[Exercise input]
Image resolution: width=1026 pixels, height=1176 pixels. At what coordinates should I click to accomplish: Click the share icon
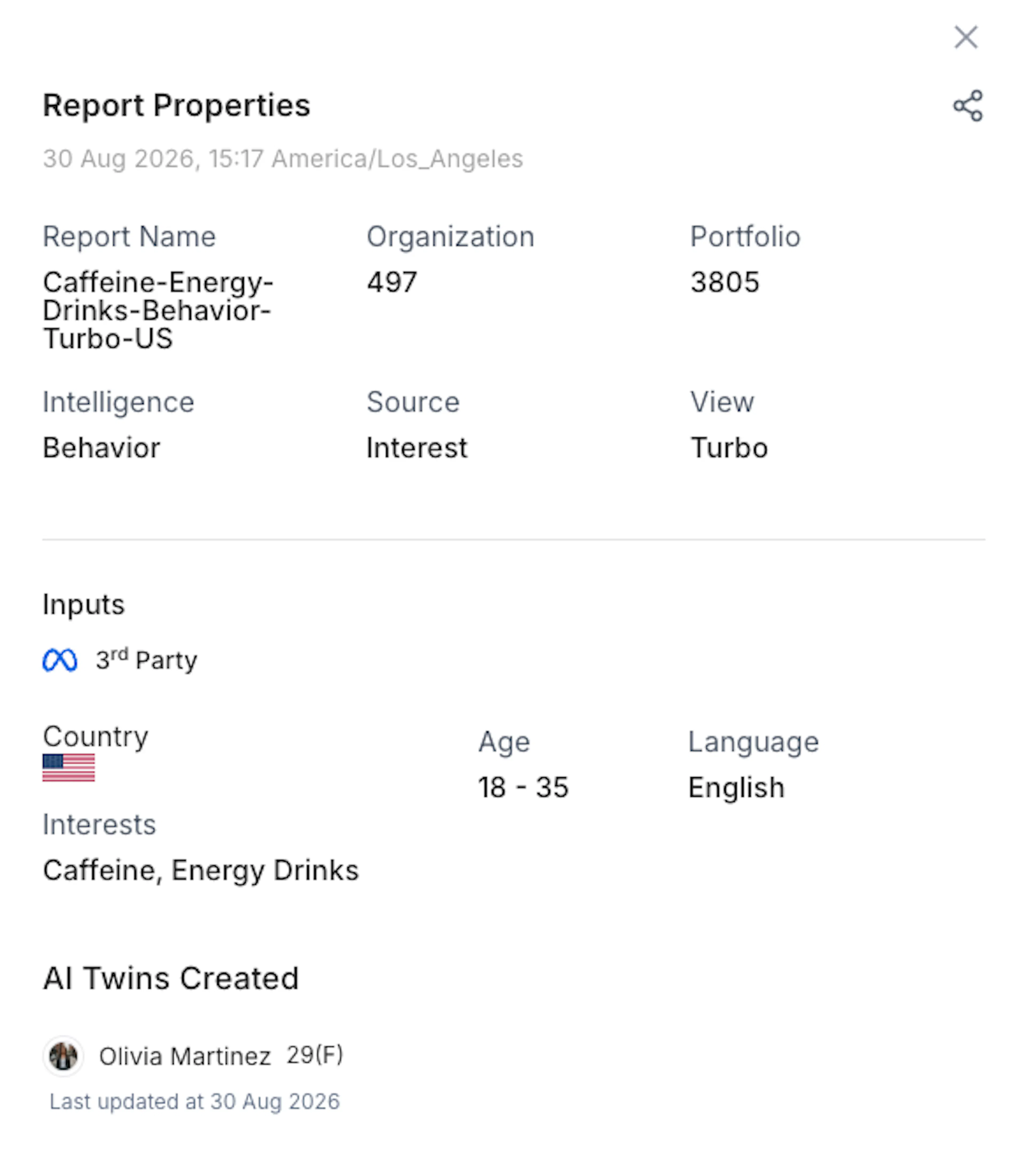coord(967,106)
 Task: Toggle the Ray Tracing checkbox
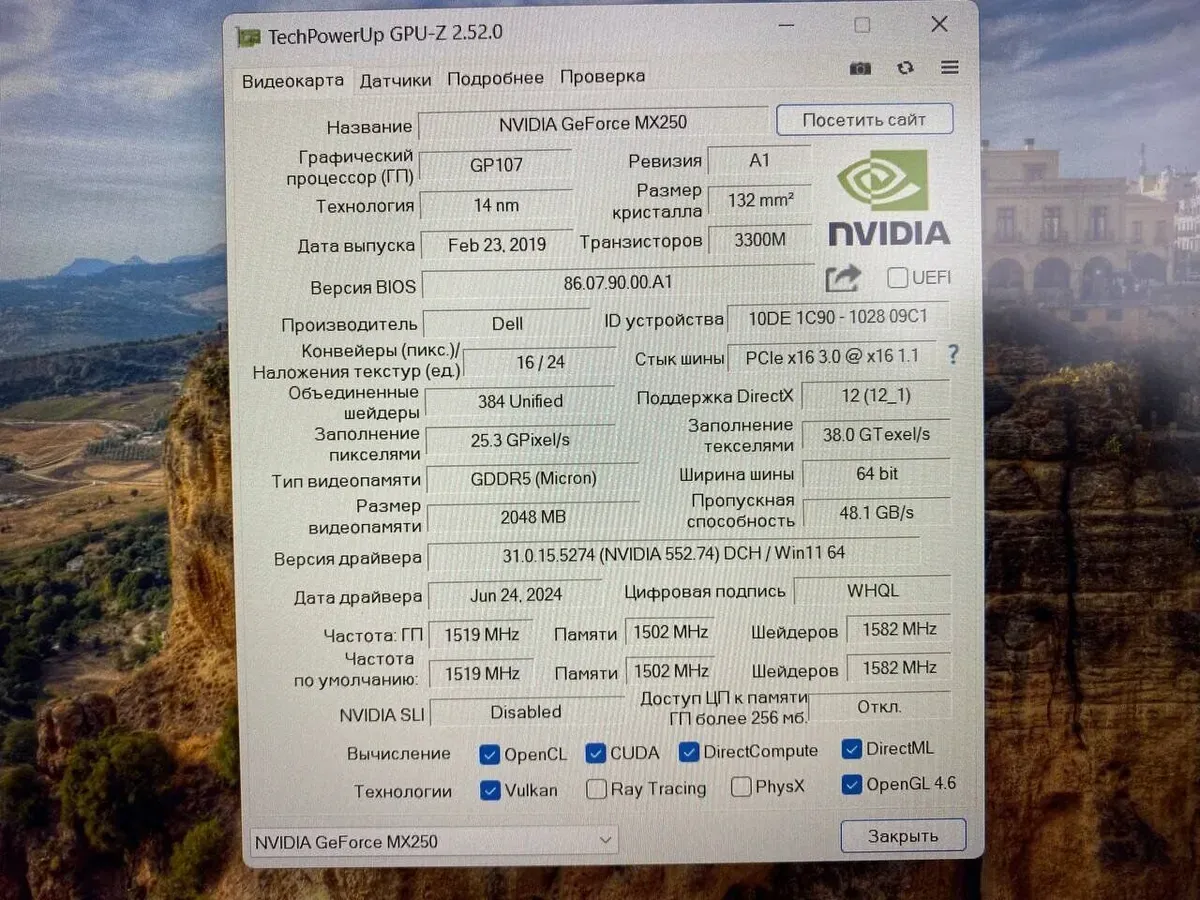[x=596, y=789]
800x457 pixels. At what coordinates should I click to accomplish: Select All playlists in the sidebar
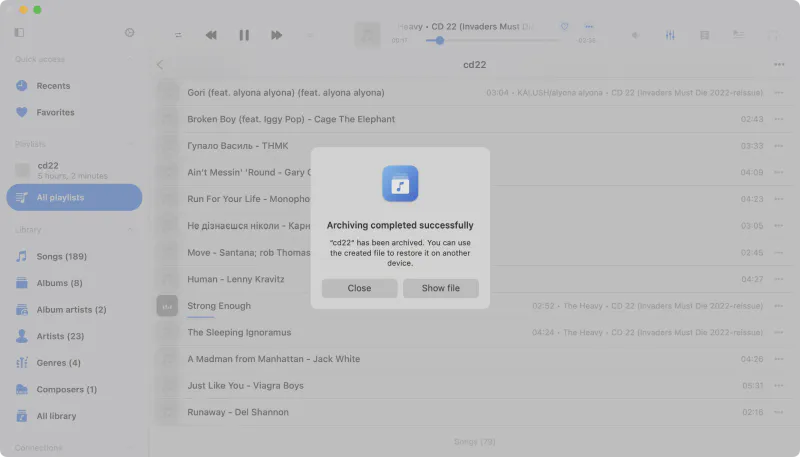click(60, 198)
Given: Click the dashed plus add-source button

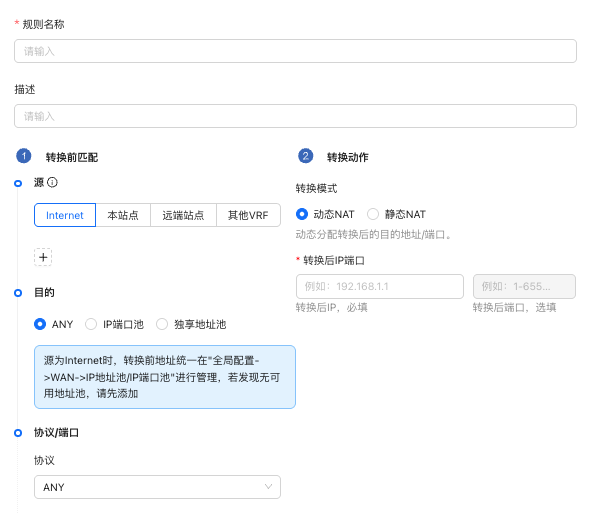Looking at the screenshot, I should coord(43,257).
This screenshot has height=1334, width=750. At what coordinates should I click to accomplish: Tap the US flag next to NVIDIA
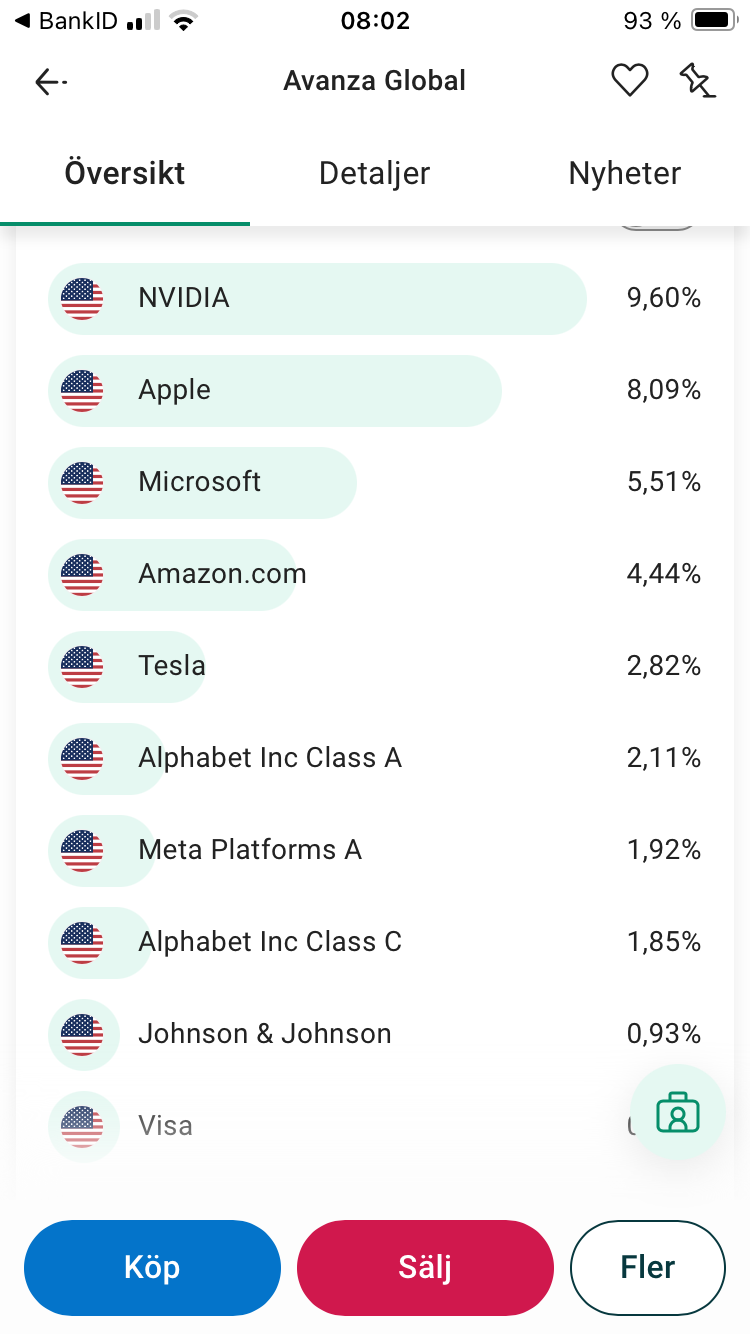pyautogui.click(x=82, y=298)
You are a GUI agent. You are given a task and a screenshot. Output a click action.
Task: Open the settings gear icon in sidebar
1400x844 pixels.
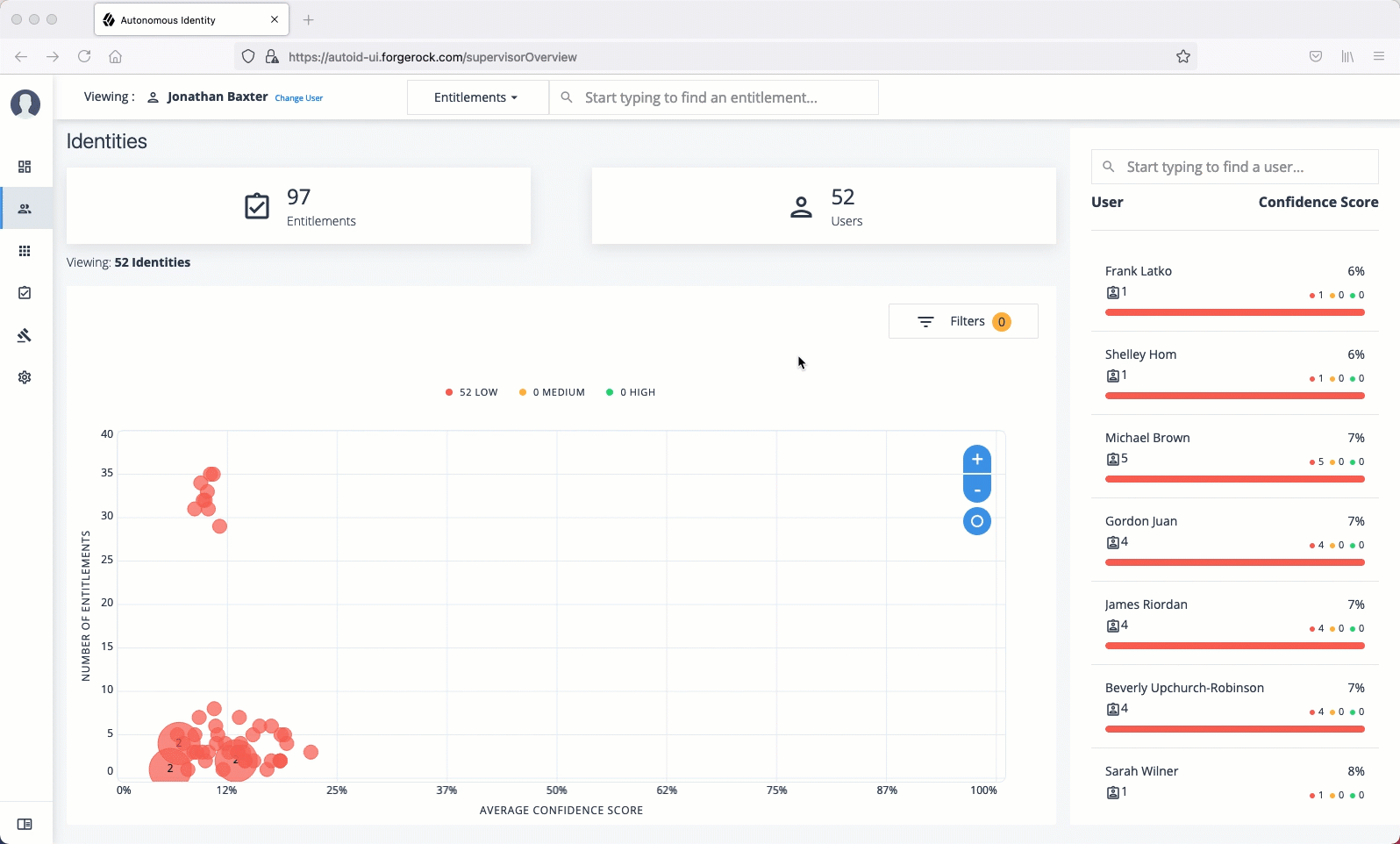click(x=25, y=377)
[/Exercise input]
Set down word for word the lines above from the one with "Task: Toggle the Ray Tracing checkbox" up to and including the one with "You are a GUI". Omit every picture.

→ Result for this task:
 Task: Toggle the Ray Tracing checkbox
[x=596, y=789]
800x457 pixels. At what coordinates should I click to accomplish: Select All playlists in the sidebar
click(60, 198)
Given: Click the dashed plus add-source button

Looking at the screenshot, I should coord(43,257).
This screenshot has height=1334, width=750. At what coordinates should I click to accomplish: Tap the US flag next to NVIDIA
pyautogui.click(x=82, y=298)
You are a GUI agent. You are given a task and a screenshot. Output a click action.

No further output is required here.